Kigali, Rwanda — "The Bank knows how much more still needs to be done in the economic transformation of Africa. This is why being fit for purpose in every respect is necessary for improving development impacts, attracting more private sector participation, and providing excellent value for money for member countries, beneficiaries, and funders."
With these words, the President of the African Development Bank, Dr Akinwumi A. Adesina, is due to welcome deputies to the Mid Term Review (MTR) of the 14th Replenishment of the African Development Fund (ADF-14) which is scheduled to take place from 24 - 26 October 2018, in Kigali, Rwanda.
The MTR provides an opportunity for state participants, donors, stakeholders, and the African Development Bank Group's Management to assess achievements to date and to discuss and examine challenges for the future.
Since the ADF replenishment in November 2016, the African Development Bank Group has experienced considerable changes in structure, operations, performance and impact to meet the increasing challenges of Africa's economic transformation.

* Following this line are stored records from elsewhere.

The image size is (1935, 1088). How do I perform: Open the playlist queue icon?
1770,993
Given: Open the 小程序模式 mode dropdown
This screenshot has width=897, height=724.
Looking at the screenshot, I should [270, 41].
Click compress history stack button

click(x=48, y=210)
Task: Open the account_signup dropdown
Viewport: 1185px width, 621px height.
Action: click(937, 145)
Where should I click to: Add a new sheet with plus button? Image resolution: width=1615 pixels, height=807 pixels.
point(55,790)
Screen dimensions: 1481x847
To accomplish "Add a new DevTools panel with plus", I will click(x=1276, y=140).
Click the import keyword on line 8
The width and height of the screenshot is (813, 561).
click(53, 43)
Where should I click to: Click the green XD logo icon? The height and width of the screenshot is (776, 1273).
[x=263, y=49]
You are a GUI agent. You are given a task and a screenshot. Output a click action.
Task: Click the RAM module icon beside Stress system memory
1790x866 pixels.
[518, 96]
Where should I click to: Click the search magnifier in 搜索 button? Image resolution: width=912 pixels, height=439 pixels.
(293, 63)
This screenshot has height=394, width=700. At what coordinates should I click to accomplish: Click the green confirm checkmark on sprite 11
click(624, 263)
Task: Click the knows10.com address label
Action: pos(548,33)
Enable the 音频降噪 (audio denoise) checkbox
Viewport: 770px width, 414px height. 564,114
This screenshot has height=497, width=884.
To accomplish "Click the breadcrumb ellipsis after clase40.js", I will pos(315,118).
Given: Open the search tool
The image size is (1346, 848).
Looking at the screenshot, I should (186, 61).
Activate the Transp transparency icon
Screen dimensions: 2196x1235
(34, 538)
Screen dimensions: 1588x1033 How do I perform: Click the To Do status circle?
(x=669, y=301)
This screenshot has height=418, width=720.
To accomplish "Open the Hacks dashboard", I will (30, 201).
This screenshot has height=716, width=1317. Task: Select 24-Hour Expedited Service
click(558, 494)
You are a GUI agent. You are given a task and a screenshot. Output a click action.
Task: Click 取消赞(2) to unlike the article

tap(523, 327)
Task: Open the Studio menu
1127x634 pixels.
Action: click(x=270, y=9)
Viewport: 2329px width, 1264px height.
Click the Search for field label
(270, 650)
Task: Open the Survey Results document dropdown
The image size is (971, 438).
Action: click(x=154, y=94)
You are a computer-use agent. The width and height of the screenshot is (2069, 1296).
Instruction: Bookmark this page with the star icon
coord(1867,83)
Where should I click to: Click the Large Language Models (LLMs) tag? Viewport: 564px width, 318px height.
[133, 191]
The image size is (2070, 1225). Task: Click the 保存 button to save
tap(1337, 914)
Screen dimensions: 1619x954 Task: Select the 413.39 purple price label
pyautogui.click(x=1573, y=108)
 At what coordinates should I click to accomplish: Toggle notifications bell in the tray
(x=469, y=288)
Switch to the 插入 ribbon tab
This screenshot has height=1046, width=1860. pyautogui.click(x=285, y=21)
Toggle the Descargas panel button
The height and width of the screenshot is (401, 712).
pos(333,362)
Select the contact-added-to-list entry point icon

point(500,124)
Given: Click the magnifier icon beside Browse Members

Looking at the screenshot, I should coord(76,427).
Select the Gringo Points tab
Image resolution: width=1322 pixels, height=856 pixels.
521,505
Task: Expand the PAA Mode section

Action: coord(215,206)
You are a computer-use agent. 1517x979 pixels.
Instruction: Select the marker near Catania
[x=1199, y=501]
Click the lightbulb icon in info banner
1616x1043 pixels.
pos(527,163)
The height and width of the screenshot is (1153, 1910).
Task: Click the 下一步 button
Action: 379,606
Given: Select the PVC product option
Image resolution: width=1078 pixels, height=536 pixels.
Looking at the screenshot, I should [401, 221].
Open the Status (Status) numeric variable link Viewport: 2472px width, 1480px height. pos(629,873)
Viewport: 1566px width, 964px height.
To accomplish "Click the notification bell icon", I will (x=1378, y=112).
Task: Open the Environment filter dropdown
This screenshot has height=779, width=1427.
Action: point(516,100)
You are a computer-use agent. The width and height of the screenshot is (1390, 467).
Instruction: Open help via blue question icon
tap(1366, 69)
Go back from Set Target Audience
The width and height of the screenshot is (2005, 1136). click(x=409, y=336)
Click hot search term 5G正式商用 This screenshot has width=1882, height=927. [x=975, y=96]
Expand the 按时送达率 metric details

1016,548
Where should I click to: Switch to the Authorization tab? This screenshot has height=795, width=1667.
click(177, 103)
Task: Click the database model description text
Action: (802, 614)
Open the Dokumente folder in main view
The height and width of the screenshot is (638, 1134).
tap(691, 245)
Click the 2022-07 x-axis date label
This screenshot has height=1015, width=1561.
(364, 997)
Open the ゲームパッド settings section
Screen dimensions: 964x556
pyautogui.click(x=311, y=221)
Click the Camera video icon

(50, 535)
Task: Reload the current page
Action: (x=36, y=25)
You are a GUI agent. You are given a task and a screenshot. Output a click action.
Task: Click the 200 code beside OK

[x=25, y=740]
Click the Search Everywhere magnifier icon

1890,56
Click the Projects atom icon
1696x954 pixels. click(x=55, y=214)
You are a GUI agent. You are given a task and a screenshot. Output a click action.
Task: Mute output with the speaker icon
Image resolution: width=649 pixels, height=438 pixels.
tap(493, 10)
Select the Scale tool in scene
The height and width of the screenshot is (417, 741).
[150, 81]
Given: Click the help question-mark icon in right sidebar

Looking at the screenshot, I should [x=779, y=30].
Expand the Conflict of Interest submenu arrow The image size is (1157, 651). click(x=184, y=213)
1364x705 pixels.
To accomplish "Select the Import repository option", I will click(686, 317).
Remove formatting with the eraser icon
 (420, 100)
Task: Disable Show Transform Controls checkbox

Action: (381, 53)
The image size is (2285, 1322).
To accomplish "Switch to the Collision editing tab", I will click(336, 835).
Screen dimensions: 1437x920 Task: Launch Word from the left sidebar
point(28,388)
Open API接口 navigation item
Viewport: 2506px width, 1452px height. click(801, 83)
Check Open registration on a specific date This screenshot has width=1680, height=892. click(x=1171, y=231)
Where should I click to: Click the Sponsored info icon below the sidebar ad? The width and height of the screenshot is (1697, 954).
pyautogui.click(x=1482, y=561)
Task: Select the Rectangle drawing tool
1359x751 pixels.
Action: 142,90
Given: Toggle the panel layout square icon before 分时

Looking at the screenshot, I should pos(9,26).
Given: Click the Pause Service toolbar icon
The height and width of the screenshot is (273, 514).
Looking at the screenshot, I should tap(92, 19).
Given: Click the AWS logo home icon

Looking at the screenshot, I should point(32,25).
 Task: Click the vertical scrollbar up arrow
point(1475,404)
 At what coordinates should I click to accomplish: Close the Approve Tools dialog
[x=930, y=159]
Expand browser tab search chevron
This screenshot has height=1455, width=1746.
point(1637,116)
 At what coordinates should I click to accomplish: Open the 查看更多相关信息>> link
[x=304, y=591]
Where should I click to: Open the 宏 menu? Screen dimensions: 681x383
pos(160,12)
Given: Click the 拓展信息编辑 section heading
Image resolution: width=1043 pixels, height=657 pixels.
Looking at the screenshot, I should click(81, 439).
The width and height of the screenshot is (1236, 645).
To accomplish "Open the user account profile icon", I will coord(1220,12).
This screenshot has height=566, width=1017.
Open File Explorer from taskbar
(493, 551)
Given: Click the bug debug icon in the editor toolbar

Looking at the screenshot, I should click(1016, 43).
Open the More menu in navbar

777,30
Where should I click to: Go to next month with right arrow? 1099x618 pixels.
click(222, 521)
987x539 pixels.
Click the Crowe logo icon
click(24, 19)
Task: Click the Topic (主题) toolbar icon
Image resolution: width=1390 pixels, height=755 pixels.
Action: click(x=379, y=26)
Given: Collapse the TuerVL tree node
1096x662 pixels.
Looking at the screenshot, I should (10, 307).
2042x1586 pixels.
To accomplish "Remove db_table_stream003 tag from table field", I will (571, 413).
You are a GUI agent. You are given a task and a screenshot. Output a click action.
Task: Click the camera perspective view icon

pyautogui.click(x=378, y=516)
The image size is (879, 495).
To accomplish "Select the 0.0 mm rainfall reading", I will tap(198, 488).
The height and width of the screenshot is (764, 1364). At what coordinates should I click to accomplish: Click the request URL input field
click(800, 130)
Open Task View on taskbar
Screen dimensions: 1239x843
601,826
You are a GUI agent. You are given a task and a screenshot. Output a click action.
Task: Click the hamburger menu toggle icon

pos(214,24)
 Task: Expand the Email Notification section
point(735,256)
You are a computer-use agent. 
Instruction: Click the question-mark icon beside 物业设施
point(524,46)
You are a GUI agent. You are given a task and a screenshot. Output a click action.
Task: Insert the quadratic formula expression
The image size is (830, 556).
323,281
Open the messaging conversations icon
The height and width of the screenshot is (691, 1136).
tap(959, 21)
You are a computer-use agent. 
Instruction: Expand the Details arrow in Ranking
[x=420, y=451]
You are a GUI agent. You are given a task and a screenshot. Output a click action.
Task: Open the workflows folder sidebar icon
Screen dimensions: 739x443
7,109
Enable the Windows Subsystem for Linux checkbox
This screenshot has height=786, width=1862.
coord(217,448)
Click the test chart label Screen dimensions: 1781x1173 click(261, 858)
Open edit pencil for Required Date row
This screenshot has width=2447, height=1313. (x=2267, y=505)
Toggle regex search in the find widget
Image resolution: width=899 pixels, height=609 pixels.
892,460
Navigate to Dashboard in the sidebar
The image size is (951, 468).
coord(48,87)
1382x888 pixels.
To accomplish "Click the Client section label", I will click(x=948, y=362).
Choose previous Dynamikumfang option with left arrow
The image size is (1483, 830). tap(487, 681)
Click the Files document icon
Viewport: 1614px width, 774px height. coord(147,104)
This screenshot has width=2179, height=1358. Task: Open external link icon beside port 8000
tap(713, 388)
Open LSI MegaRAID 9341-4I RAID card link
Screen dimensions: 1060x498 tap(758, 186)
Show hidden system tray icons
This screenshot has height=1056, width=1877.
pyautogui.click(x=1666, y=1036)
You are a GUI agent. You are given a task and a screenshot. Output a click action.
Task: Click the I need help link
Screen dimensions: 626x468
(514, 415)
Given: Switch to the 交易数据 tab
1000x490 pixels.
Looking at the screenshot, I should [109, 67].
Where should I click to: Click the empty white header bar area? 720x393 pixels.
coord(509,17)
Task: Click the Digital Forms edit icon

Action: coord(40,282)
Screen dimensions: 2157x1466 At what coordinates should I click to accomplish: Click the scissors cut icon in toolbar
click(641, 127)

The ADF is the concessional window of the African Development Bank Group. It comprises 32 contributing countries and benefits 38 of Africa's most vulnerable and least developed countries. Since 1974, the Fund has cumulatively invested US$45 billion on the African continent. Its resources are replenished every three years by donor countries.
ADF Management will report on the status of the various ADF-14 commitments and discuss strategies for the future, the next replenishment in 2019, financing innovations for the Fund, and the issue of debt sustainability, with donor country deputies.
In ADF countries in 2017, the Bank built 2,730 km of distribution lines to provide access to electricity to households and businesses; provided improved agricultural technologies to 7.8 million farmers; improved access to transport for 13 million Africans, and access to clean water and sanitation for 7.5 million people.
The African Development Fund has created 1.4 million jobs, improved access to financial services for 181,000 small businesses, and created opportunities for many entrepreneurs to start and grow their businesses.
The African Development Fund supports programmes that cut across the Bank's strategic High 5 priorities, including numerous projects that empower women and create business and commercial opportunities. Other key ADF projects help beneficiary countries deal with the adverse effects of climate change. ADF-14 will achieve its target of using 40% of total annual approvals to promote climate-resilient and low-carbon development in Africa.
More than one-third of all African countries are affected by fragility and conflicts that have caused the displacement of millions of people. Consequently, the ADF continues to focus on building resilience at local, national and regional levels.
The African Development Bank Group plays a key role in encouraging private investments in fragile countries by providing risk-participation instruments, promoting foreign direct investment, creating conducive enabling environments and building capacity in key institutions.
Integrating the continent will improve the livelihoods of millions and provide countries with access to larger markets. Rwanda's President Paul Kagame, who is the host of the 2018 ADF mid-term review, is strategically encouraging the cross border movement of people, trade and investments, by implementing a visa-free or visa-on-arrival entry into Rwanda for citizens from all African countries.
The role of the ADF in making a difference in the lives of Africans is critical, at regional and on individual levels. In the Kavange District of Malawi for example, the Bank's Global Environment Facility grant has helped rural households and smallholder farmers adapt to climate change. Eti Nankhonde, a grant recipient, says, "I am so happy because I now have 5 goats which I never dreamed I would have. With these goats, hunger will become a thing of the past."
The ADF supports hundreds of thousands of Africans from smallholder farmers, lorry drivers, teenagers in job training, women starting businesses, teachers and graduates.
The African Development Fund had increased financial support 17-fold to the continent's Least Developed Countries in the past three years.